**Data records:**
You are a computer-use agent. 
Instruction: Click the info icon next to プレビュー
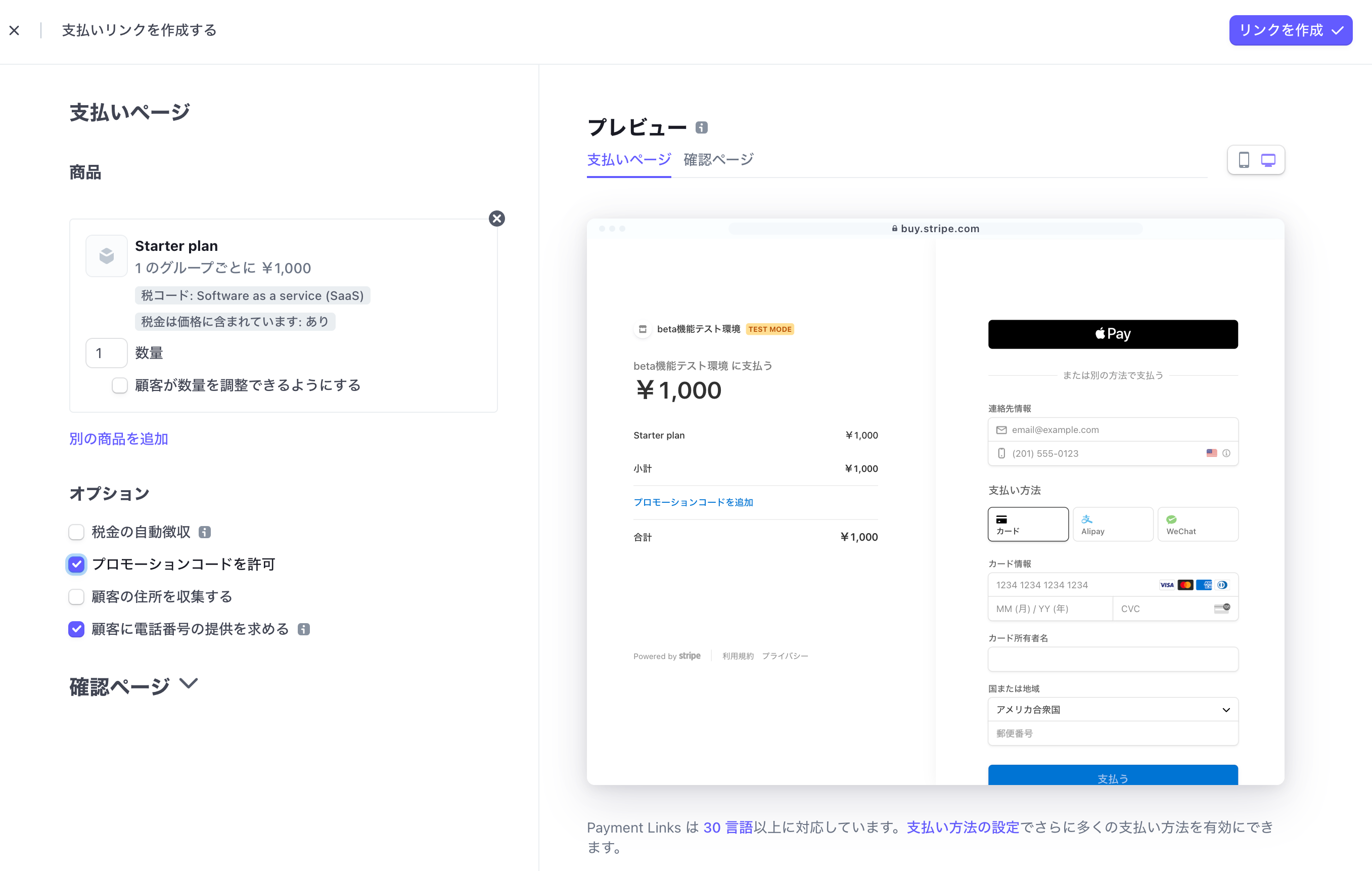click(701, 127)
---
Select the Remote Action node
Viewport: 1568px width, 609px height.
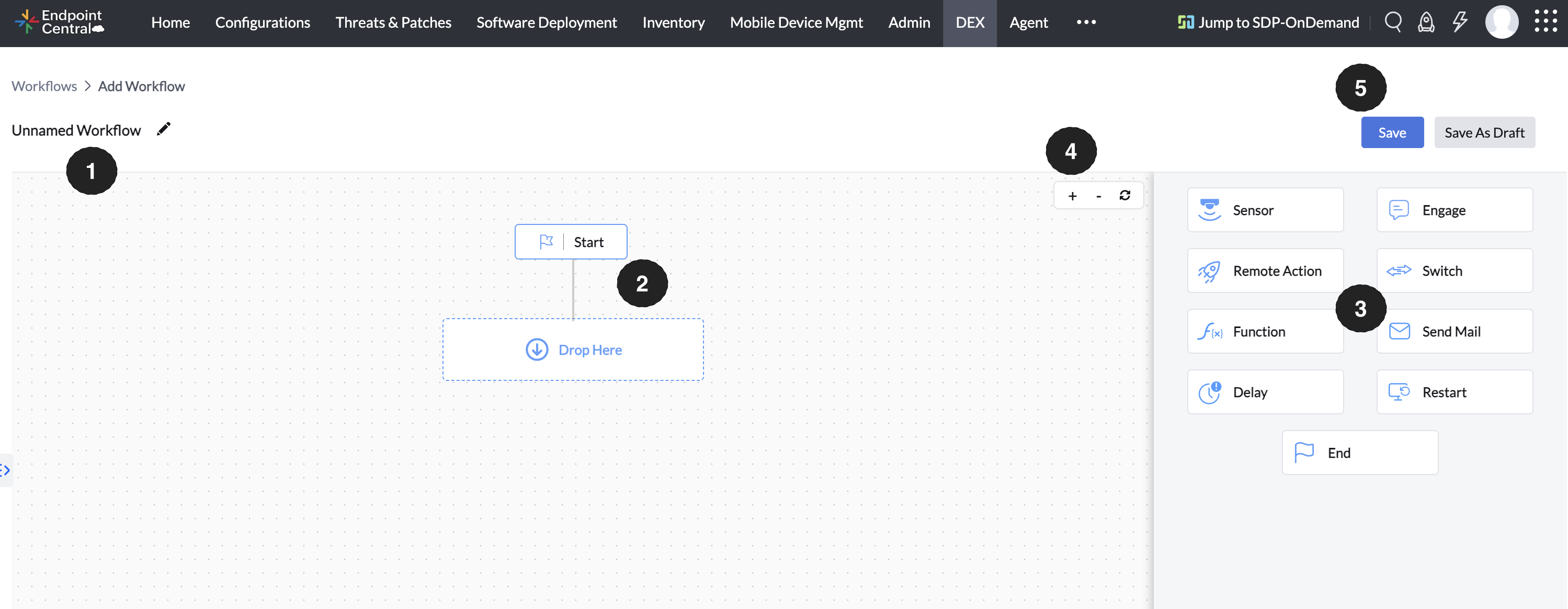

**Required work:** Among the entries above, the lines between the ones containing "Select the Remote Action node" and "Viewport: 1568px width, 609px height.", inclusive, are to be transcribed exactly. No other line is to be given.

**Exercise output:**
Select the Remote Action node
Viewport: 1568px width, 609px height.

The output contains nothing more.